Celeron 2.4 GHz, 448 MB Ram

herge


Hi hutch-:


5 million element test
401 ms array create
31625 ms array load data
681 ms array read
29392 ms array delete
Press any key to continue ...


Thanks.
// Herge born  Brussels, Belgium May 22, 1907
// Died March 3, 1983
// Cartoonist of Tintin and Snowy

lingo

core2duo E8500 3.16Ghz 1111Mhz/2M  Vista64

5 million element test

15 ms array create
687 ms array load data
0 ms array read
437 ms array delete
Press any key to continue ...

cmpxchg

I am getting either 15 or 0 ms for the same test. Doesn't matter which one(create or read). So, I'm thinking maybe its windows switching tasks every 15ms. Maybe test on smaller # of elements needs to be devised?
If such mistake exists then other tests really don't tell much because nobody knows how often Windows switches task with all your drivers & user apps running.
Thanks for reading.

hutch--

Hi cmpxchg,

Welcome on board. The results at such a low timing interval are not reliable as the GetTickCount() API does not have a fine enough granularity. Its OK at over one quarter of a second but nearly useless for  figures that small. All it demonstrates is that the create and read functions are almost negligible against the rest that do more work.
Download site for MASM32      New MASM Forum
https://masm32.com          https://masm32.com/board/index.php

azdps

Windows XP SP3 / Vostro 1400 Laptop / Core 2 Duo T9300 @2.50GHz  / 4GB of ram


Benchmarking array methods on 5 million members
1000 ms array create
547 ms array load data
16 ms array read
1000 ms array delete
Press any key to continue ...

5 million element test
31 ms array create
1281 ms array load data
16 ms array read
1000 ms array delete
Press any key to continue ...

shill

Windows XP SP2 / Core 2 Duo E4500 @ 2.31 GHz (overclocked 5%) / 2 GB of RAM

Benchmarking array methods on 5 million members
1234 ms array create
860 ms array load data
15 ms array read
1360 ms array delete

Mark_Larson

 Hey Hutch,

  I downloaded J and put it on a different drive.  I got your code to compile.  I am currently looking at $arrset to speed it up.  I already saw several speed ups.  How do I manually recompile m32lib?  I thought there was a batch file I could run.  I have to run now, but I will be back later.

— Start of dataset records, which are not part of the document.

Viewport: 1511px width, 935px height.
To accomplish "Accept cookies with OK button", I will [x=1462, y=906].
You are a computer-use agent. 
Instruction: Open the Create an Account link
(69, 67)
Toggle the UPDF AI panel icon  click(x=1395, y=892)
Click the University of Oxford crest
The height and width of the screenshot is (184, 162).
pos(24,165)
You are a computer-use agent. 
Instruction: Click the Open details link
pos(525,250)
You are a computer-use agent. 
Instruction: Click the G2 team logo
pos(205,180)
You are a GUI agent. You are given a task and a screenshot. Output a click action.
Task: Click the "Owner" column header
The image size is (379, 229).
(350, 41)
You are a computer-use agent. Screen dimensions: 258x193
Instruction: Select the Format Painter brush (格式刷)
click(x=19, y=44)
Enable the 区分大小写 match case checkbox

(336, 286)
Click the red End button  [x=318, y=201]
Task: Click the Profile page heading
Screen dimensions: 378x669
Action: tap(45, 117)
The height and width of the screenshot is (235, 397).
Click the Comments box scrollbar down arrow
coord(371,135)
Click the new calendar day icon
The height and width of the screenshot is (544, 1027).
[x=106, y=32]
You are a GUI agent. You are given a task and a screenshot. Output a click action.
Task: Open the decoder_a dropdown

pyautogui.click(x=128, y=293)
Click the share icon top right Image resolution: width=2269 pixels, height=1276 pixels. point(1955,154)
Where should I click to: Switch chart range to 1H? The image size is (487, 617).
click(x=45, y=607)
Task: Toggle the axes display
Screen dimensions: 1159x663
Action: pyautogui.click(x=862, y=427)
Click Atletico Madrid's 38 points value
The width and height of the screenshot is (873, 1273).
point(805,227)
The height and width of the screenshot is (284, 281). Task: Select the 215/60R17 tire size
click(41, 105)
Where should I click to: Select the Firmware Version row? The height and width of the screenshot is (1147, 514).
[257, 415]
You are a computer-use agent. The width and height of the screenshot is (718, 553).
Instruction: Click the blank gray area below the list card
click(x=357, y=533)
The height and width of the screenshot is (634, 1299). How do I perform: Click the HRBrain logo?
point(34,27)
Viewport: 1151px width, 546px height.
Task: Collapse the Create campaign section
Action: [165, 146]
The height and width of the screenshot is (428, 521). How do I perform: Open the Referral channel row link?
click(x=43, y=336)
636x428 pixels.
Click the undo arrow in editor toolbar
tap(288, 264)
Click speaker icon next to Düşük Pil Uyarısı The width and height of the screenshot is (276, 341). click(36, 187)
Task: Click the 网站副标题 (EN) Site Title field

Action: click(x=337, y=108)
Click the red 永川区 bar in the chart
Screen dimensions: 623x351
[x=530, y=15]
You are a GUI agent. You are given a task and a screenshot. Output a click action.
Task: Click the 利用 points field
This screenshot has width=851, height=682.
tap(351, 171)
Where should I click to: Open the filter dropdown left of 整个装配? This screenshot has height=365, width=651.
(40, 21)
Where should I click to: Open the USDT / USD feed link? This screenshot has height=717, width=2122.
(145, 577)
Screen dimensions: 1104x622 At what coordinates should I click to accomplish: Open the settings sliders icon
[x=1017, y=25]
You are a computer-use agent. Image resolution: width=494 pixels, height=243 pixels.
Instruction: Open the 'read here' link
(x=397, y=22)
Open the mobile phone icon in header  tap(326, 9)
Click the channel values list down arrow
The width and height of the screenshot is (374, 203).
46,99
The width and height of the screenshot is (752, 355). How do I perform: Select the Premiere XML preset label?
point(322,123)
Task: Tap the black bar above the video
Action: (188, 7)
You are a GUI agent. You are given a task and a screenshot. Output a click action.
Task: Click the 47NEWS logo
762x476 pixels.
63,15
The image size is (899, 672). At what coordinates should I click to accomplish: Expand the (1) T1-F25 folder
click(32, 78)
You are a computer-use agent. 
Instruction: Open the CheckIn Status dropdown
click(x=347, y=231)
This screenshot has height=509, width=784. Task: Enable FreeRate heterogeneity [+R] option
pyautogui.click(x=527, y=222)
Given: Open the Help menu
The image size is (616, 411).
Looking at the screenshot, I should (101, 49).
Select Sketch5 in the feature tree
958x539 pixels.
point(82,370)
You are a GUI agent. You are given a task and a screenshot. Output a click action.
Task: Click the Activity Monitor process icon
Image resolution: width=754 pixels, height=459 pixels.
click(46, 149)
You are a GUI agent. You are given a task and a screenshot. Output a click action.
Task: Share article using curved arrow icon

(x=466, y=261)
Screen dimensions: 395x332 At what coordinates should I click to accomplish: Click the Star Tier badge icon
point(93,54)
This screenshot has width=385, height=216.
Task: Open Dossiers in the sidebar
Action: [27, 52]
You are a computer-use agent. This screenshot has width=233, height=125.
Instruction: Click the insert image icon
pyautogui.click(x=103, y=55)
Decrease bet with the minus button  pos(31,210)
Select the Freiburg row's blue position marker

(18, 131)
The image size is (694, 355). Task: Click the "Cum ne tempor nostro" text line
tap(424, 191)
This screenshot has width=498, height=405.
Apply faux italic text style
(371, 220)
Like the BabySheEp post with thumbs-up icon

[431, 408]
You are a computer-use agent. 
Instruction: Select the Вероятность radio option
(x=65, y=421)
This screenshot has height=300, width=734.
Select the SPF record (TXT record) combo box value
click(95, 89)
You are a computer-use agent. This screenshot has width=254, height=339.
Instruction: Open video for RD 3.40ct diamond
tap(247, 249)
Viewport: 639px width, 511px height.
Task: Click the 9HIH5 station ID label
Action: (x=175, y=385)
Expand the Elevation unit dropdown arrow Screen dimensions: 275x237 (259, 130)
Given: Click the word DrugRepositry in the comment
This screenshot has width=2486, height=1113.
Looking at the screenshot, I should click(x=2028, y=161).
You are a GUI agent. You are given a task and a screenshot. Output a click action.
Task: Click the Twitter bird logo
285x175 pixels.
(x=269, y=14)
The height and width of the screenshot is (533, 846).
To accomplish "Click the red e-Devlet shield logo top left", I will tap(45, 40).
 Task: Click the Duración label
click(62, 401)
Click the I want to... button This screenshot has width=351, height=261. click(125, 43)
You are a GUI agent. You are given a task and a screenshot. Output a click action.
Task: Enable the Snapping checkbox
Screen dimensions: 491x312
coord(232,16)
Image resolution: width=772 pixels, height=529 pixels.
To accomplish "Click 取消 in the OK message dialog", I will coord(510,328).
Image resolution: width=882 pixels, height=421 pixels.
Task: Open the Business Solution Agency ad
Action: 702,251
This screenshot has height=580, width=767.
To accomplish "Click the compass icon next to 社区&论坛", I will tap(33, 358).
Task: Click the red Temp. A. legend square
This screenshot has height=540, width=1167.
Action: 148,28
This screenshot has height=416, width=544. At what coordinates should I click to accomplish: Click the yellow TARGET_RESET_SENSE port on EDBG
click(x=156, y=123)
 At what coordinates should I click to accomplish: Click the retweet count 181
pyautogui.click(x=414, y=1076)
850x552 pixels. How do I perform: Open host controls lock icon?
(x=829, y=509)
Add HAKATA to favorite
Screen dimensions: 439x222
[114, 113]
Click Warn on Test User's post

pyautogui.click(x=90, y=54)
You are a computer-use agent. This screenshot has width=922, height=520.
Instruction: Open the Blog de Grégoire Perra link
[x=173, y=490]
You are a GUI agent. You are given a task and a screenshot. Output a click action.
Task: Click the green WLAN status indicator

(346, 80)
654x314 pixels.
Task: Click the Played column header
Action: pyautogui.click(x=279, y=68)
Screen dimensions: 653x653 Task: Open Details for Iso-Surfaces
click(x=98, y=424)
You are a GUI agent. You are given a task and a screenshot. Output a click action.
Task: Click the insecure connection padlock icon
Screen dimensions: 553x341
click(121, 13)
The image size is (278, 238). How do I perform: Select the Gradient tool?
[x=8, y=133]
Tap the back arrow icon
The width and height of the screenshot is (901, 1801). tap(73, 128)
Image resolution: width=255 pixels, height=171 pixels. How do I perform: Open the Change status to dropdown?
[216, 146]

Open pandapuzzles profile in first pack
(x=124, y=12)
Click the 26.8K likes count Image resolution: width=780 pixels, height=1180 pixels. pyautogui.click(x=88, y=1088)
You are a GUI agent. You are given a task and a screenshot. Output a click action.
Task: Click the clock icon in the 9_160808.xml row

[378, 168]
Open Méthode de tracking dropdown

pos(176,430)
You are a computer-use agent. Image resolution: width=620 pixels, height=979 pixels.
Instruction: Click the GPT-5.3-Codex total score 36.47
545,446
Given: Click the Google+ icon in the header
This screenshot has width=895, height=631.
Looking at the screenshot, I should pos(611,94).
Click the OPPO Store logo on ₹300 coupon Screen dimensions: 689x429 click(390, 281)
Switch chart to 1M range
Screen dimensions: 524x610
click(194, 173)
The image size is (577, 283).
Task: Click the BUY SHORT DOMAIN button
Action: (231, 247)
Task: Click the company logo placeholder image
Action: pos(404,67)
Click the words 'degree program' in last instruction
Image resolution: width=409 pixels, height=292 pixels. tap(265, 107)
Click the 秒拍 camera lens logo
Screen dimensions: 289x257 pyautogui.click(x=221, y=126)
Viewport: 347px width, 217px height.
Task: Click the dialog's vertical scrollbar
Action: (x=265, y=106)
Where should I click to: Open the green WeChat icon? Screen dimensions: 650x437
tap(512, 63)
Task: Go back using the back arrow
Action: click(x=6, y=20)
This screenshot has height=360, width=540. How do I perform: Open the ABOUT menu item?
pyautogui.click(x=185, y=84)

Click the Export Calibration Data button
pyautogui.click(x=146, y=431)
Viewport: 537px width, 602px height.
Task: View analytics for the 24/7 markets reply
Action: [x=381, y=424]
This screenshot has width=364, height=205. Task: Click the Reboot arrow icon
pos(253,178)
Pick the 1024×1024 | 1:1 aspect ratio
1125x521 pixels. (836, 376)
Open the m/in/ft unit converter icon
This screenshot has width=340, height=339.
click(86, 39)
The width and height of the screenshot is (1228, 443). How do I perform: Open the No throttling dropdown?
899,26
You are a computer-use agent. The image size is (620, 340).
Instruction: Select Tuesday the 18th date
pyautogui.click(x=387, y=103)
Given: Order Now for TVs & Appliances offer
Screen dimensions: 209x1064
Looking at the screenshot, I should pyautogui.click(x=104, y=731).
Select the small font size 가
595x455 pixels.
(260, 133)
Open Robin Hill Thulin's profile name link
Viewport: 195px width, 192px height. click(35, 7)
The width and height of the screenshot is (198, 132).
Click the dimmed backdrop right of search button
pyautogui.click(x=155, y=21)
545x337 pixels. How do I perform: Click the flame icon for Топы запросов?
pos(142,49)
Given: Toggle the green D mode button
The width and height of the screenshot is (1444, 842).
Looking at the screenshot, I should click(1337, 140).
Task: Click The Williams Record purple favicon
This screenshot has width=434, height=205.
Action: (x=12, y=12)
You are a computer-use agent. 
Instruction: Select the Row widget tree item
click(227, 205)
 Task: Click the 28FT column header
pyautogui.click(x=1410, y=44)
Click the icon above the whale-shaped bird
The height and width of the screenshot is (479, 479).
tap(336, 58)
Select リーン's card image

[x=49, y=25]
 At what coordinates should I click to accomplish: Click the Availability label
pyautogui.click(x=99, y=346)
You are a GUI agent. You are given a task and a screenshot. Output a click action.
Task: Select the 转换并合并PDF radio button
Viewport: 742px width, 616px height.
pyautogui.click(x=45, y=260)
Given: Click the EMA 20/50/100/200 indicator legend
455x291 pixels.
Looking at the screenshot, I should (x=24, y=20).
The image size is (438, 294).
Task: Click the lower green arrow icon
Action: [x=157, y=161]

BIOS programmers do it fastest, hehe.  ;)

My Optimization webpage
htttp://www.website.masmforum.com/mark/index.htm

herge

 Hi Mark:


@echo off

copy masm32.inc \masm32\include\masm32.inc

del masm32.lib                      : delete any existing MASM32 Library

dir /b *.asm > ml.rsp               : create a response file for ML.EXE
\masm32\bin\ml /c /coff @ml.rsp
if errorlevel 0 goto okml
del ml.rsp
echo ASSEMBLY ERROR BUILDING LIBRARY MODULES
goto theend

:okml
\masm32\bin\link -lib *.obj /out:masm32.lib
if exist masm32.lib goto oklink

echo LINK ERROR BUILDING LIBRARY
echo The MASM32 Library was not built
goto theend

:oklink
copy masm32.lib \masm32\lib\masm32.lib

:theend
if exist masm32.lib del *.obj

dir \masm32\lib\masm32.lib
dir \masm32\include\masm32.inc

This is make.bat and is usually in \masm32\m32lib directory

Regards herge.
// Herge born  Brussels, Belgium May 22, 1907
// Died March 3, 1983
// Cartoonist of Tintin and Snowy

Mark_Larson

BIOS programmers do it fastest, hehe.  ;)

My Optimization webpage
htttp://www.website.masmforum.com/mark/index.htm

Mark_Larson

arralloc is fast already.  So I am starting with arrset. 

I am getting 1188 with the unmodified code.

with my modifications I am getting 922.  I still have some bugs to work out.

I tired all the different Allocs  ( in place of SysAllocStringByteLenj), and manually copying the memory.  HeapAlloc was the fastest.  I did GetHeapMemory in Main()
BIOS programmers do it fastest, hehe.  ;)

My Optimization webpage
htttp://www.website.masmforum.com/mark/index.htm

hutch--

Mark,

Grab the current beta of masm32, I had to fix the original arralloc function as I had made a mistake with ESI that made it dangerous, its been fixed and no longer has the problem. In the beta its now part of the masm32 library so any mods can be built by running the make.bat file.

I looked at HeapAlloc early in the development but was wary of using it due to fragmentation problems which increase over time as array members are added and removed, OLE is reasonably well geared here but it has always been a bit slower than the lower level allocation methods. I wanted the characteristic of the length stored 4 bytes below the start address as it saves any length calculaions.
Download site for MASM32      New MASM Forum
https://masm32.com          https://masm32.com/board/index.php

Mark_Larson

Quote from: hutch-- on August 09, 2008, 02:09:10 AM
Mark,

Grab the current beta of masm32, I had to fix the original arralloc function as I had made a mistake with ESI that made it dangerous, its been fixed and no longer has the problem. In the beta its now part of the masm32 library so any mods can be built by running the make.bat file.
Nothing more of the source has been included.